■ **Task instructions**:
A – In the forum discussion of binding posts versus direct wiring, what does the poster who favors low mass connections make their own binding posts from?
B – Extend the forum discussion of binding posts versus direct wiring past its final post.
START Page text
What say you binding posts or direct wire?

If I can get away with it I don't use BP. I find even the best like Mundorfs etc all sound inferior to direct wiring. Seems illogical to me to use costly cables hooked up to a binding post and then having just hook up wire after the posts. I get better-sounding results just by using quality speaker cable wired directly into my networks with the same cable type after to transducer. 


I agree with your logic, but the same logic can be applied to every connector and wire within the speaker, and every component for that matter. Every connector and type of wire within components are subject to dissimilar metals and/or possible inferior quality. I'm a modder so very aware of all this, do upgrade wire and avoid connectors in most cases.


In the case of elimination of binding posts, not yet tried. Would require cutting into my best speaker cables, just not something I've been willing to try up to this point. Perhaps some may desire binding posts vs none, colorations imposed by bp may be pleasing in some cases.

I'm OK with my binding posts.

Perhaps not having them might make a slight difference/improvement, but there are just some things that convenience is going to win out on.

Binding posts are definitely on that list.

“I get better-sounding results just by using quality speaker cable wired directly into my networks with the same cable type after to transducer. ”

This sounds like a case of,

1) Cheap binding posts with poor metallurgy or

2) I have tweaked everything else in my system to nth degree

+1, @coralkong

Every connection is an additional risk of signal degradation but I’ve never had any issues with simply using bare wire on binding posts.

Basically all non tarnishing connectors should be fine.

Therefore I’d avoid cheap banana plugs, especially the soldered kind that need cleaning/polishing every few months.

I am a believer in the low mass theory of connections.  To summarize it simply, don't put a large mass of copper that the electrons have to "fill up" as the signal goes out of the amp or into the speakers.  I'm not saying it is a game changer or that those of you that use binding posts can't sound great.  It's just a tweak I believe in.

I make my own low mass binding posts out of 3/16" diameter 6N copper bored out to accept a connector.  I mount them in the center of a piece of 3/8" threaded nylon to fasten them to the amp or speaker.   For low mass connectors I use the bodyless BFA connectors (google them).  Excellent results.  


Forgot about binding posts on amps, kinda defeats the purpose without eliminating those as well. Now you got me thinking, I just may have to try this.

I use the binding posts on my 3 amps (Neutrik connectors on the bass bin amp), as well as the EV bass bin (simple screw terminals with star screws - industrial style) and subs (Neutrik connectors). The EV compression driver sits exposed in free air, and so the Mundorf silver/gold solid-core wires are connected directly to its screw terminals from the Belles amp (no passive XO's in between; actively configured). Haven't tried bypassing the amp binding posts, nor the ones on the speaker sections mentioned - don't know if I care to, but I suspect there'd be a sonic advantage avoiding them, like Johns findings dictate.
END Page text
START Given information
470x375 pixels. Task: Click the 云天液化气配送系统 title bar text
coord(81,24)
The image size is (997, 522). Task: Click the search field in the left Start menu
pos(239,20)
END Given information
■ **Solved problems**:
A – They are made from 3/16" diameter 6N copper, bored out to accept a connector.

B –
What I don't use on the speaker cables is any kind of termination like banana plugs or spades, except the sub cables which have Neutrik connectors on the sub side. The Mundorf wires do get a silver sulfide layer after time exposed to air, but I polish that away on a regular basis. 

I also don't use a power rail to my power cables, but have the respective bare solid-core copper wire ends bundled in copper screw terminals. Works very well. 

@carlsbad wrote:

I am a believer in the low mass theory of connections. [...]

+1. At one point owned a pair of Raidho Ayra C1's (later upgraded to C1.1) which were born natively with rather chunky WBT gold-plated terminals. Then Lars and Michael invited me and some other Raidho owners to their factory/demo facilities in north Jutland for a demo of the yet-to-be-released new C4's, and at the same juncture asked us (if we cared) to bring along our Raidho Ayra series speakers to have their WBT terminals replaced with the own developed low mass, simple looking and pure copper dittos, and it made for an obvious sonic improvement. 

Forest for the trees, as they say. Terminals amount to gadgetry in audiophilia; the more they cost and the more impressive they look the more they're very often sought after. In this case certainly: less is more.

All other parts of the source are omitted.